*Extracted entries:*
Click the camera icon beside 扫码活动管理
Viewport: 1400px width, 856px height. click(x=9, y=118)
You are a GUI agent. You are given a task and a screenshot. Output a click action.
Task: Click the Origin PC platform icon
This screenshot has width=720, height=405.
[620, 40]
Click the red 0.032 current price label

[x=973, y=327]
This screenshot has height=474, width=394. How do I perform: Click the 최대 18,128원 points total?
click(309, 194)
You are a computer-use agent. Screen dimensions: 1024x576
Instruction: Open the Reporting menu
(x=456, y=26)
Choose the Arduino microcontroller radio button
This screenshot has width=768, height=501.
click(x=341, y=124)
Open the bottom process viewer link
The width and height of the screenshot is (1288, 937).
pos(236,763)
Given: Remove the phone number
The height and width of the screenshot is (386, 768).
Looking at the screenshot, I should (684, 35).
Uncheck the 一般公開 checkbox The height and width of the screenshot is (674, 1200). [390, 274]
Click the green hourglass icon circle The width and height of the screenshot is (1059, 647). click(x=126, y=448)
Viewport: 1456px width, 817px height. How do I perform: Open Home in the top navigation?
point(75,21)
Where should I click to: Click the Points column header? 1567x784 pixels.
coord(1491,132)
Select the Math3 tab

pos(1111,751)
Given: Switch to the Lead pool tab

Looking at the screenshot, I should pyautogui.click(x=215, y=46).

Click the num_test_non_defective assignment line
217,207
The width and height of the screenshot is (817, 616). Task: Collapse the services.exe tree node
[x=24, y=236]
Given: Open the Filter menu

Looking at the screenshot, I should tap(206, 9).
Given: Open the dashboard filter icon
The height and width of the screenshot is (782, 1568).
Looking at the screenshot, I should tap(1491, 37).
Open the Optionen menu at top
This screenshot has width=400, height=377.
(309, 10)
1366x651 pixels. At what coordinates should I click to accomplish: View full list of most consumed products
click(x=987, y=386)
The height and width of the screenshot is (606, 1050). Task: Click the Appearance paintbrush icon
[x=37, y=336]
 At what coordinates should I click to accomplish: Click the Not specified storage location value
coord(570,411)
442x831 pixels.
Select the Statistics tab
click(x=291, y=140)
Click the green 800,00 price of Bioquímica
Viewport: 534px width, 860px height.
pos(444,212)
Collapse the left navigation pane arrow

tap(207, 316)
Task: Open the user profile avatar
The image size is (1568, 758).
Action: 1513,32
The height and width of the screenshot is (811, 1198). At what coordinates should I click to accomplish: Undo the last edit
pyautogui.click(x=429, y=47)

*What you should do:* Can you output all of the data above again, line for line, without changing anything?

*Answer for the task:*
Click the camera icon beside 扫码活动管理
Viewport: 1400px width, 856px height. click(x=9, y=118)
You are a GUI agent. You are given a task and a screenshot. Output a click action.
Task: Click the Origin PC platform icon
This screenshot has width=720, height=405.
[620, 40]
Click the red 0.032 current price label

[x=973, y=327]
This screenshot has height=474, width=394. How do I perform: Click the 최대 18,128원 points total?
click(309, 194)
You are a computer-use agent. Screen dimensions: 1024x576
Instruction: Open the Reporting menu
(x=456, y=26)
Choose the Arduino microcontroller radio button
This screenshot has width=768, height=501.
click(x=341, y=124)
Open the bottom process viewer link
The width and height of the screenshot is (1288, 937).
pos(236,763)
Given: Remove the phone number
The height and width of the screenshot is (386, 768).
Looking at the screenshot, I should (684, 35).
Uncheck the 一般公開 checkbox The height and width of the screenshot is (674, 1200). [390, 274]
Click the green hourglass icon circle The width and height of the screenshot is (1059, 647). click(x=126, y=448)
Viewport: 1456px width, 817px height. How do I perform: Open Home in the top navigation?
point(75,21)
Where should I click to: Click the Points column header? 1567x784 pixels.
coord(1491,132)
Select the Math3 tab

pos(1111,751)
Given: Switch to the Lead pool tab

Looking at the screenshot, I should pyautogui.click(x=215, y=46).

Click the num_test_non_defective assignment line
217,207
The width and height of the screenshot is (817, 616). Task: Collapse the services.exe tree node
[x=24, y=236]
Given: Open the Filter menu

Looking at the screenshot, I should tap(206, 9).
Given: Open the dashboard filter icon
The height and width of the screenshot is (782, 1568).
Looking at the screenshot, I should tap(1491, 37).
Open the Optionen menu at top
This screenshot has width=400, height=377.
(309, 10)
1366x651 pixels. At what coordinates should I click to accomplish: View full list of most consumed products
click(x=987, y=386)
The height and width of the screenshot is (606, 1050). Task: Click the Appearance paintbrush icon
[x=37, y=336]
 At what coordinates should I click to accomplish: Click the Not specified storage location value
coord(570,411)
442x831 pixels.
Select the Statistics tab
click(x=291, y=140)
Click the green 800,00 price of Bioquímica
Viewport: 534px width, 860px height.
pos(444,212)
Collapse the left navigation pane arrow

tap(207, 316)
Task: Open the user profile avatar
The image size is (1568, 758).
Action: 1513,32
The height and width of the screenshot is (811, 1198). At what coordinates should I click to accomplish: Undo the last edit
pyautogui.click(x=429, y=47)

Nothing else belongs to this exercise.